- [PROBLEM STATEMENT] Once you find the line with "Click printer icon of log step printing 日期名字" in the data that follows, repeat it and every line after it exactly, through the line with "Task: Click the Зберегти фільтр button".

Start of SOURCE MATERIAL

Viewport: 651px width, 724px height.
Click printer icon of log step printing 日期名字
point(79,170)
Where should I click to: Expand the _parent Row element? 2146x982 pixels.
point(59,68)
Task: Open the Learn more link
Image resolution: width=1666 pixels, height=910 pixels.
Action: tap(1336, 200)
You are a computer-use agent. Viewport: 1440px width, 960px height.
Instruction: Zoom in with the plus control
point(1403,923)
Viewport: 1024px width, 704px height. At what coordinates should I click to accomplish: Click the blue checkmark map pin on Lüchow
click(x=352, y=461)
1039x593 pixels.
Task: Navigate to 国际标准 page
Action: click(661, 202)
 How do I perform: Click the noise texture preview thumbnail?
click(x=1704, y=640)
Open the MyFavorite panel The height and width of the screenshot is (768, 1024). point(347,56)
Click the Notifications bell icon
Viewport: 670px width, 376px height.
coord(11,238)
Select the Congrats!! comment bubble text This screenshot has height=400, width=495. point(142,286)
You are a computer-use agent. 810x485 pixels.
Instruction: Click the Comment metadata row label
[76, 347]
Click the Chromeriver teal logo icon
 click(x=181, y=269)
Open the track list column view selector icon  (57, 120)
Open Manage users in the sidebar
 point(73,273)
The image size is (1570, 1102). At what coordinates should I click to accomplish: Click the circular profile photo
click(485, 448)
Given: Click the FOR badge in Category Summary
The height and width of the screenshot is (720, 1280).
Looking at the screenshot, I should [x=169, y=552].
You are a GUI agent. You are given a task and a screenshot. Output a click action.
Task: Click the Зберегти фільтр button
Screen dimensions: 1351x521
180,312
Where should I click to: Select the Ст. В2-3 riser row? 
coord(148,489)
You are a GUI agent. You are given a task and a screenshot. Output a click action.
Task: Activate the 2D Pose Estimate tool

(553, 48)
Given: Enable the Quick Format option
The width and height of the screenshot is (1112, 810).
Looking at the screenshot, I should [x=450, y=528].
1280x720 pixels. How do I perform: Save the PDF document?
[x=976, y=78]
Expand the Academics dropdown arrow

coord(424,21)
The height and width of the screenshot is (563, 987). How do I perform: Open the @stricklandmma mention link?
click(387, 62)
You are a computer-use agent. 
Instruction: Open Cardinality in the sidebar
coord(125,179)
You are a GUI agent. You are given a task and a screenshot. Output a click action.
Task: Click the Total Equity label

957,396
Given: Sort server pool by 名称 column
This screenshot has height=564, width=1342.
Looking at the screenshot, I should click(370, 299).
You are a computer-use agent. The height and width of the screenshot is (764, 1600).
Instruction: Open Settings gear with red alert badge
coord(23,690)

End of SOURCE MATERIAL

- [REPLY]
Click printer icon of log step printing 日期名字
point(79,170)
Where should I click to: Expand the _parent Row element? 2146x982 pixels.
point(59,68)
Task: Open the Learn more link
Image resolution: width=1666 pixels, height=910 pixels.
Action: tap(1336, 200)
You are a computer-use agent. Viewport: 1440px width, 960px height.
Instruction: Zoom in with the plus control
point(1403,923)
Viewport: 1024px width, 704px height. At what coordinates should I click to accomplish: Click the blue checkmark map pin on Lüchow
click(x=352, y=461)
1039x593 pixels.
Task: Navigate to 国际标准 page
Action: click(661, 202)
 How do I perform: Click the noise texture preview thumbnail?
click(x=1704, y=640)
Open the MyFavorite panel The height and width of the screenshot is (768, 1024). point(347,56)
Click the Notifications bell icon
Viewport: 670px width, 376px height.
coord(11,238)
Select the Congrats!! comment bubble text This screenshot has height=400, width=495. point(142,286)
You are a computer-use agent. 810x485 pixels.
Instruction: Click the Comment metadata row label
[76, 347]
Click the Chromeriver teal logo icon
 click(x=181, y=269)
Open the track list column view selector icon  (57, 120)
Open Manage users in the sidebar
 point(73,273)
The image size is (1570, 1102). At what coordinates should I click to accomplish: Click the circular profile photo
click(485, 448)
Given: Click the FOR badge in Category Summary
The height and width of the screenshot is (720, 1280).
Looking at the screenshot, I should [x=169, y=552].
You are a GUI agent. You are given a task and a screenshot. Output a click action.
Task: Click the Зберегти фільтр button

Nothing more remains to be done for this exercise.